* Work request 1:
Answer these questions from the stroke text:
(a) About how many brain cells die with each minute of lack of blood supply in an ischaemic stroke?
(b) What kind of brain scan is most commonly used for diagnosis?
(c) What proportions of strokes are ischaemic and haemorrhagic?
* Work request 2: Rewrite the stretch of the stroke text from "The common risk" through "a young age.", with "sedentary lifestyle" changed to "physical inactivity".

*** Text Section Begins ***

A brain stroke is the occurrence of neurological deficits due to cerebrovascular cause (problem-related to blood vessels of the brain). There are two types of stroke one of which is called Ischaemic stroke which occurs because of partial or total blockage of the blood vessel by a blood clot resulting in the decreased or total cessation of blood supply to a part of the brain. Brain cells(neurons) die as a result of this and with each minute of lack of blood supply about 1.7million cells die. The other type of stroke is called haemorrhagic stroke in which blood vessel ruptures leading to leaking of blood into the brain tissue. Ischaemic stroke is by far more common than haemorrhagic stroke (75%versus25%).

                              The common risk factors for stroke include high blood pressure, diabetes mellitus, increased blood cholesterol, cigarette smoking, excessive alcohol intake and heart disease. The other risk factors include old age, male sex, sedentary lifestyle and mental stress. Though stroke mostly occurs in older individuals there is an increasing trend of its occurrence in younger people mainly to stress, change in dietary habits and hectic lifestyle. Some of these also have a family history of stroke at a young age.

                              Stroke commonly manifests in the form of sudden onset of weakness of one half of the body, inability to speak or comprehend properly, slurring of speech, double vision or dimness of one half of vision, unsteadiness while walking. It can also manifest as severe headache and decrease in the level of consciousness. Diagnosis is done by a brain scan most commonly CT scan and in some situations, MRI may be necessary.

*** Text Section Ends ***
*** Recorded information Section Begins ***

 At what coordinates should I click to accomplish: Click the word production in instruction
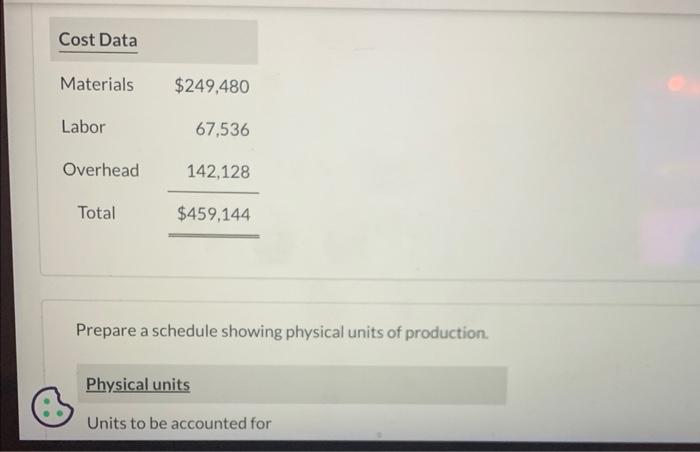446,333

*** Recorded information Section Ends ***

* Output 1:
(a) About 1.7 million.
(b) A CT scan.
(c) 75% ischaemic versus 25% haemorrhagic.

* Output 2:
The common risk factors for stroke include high blood pressure, diabetes mellitus, increased blood cholesterol, cigarette smoking, excessive alcohol intake and heart disease. The other risk factors include old age, male sex, physical inactivity and mental stress. Though stroke mostly occurs in older individuals there is an increasing trend of its occurrence in younger people mainly to stress, change in dietary habits and hectic lifestyle. Some of these also have a family history of stroke at a young age.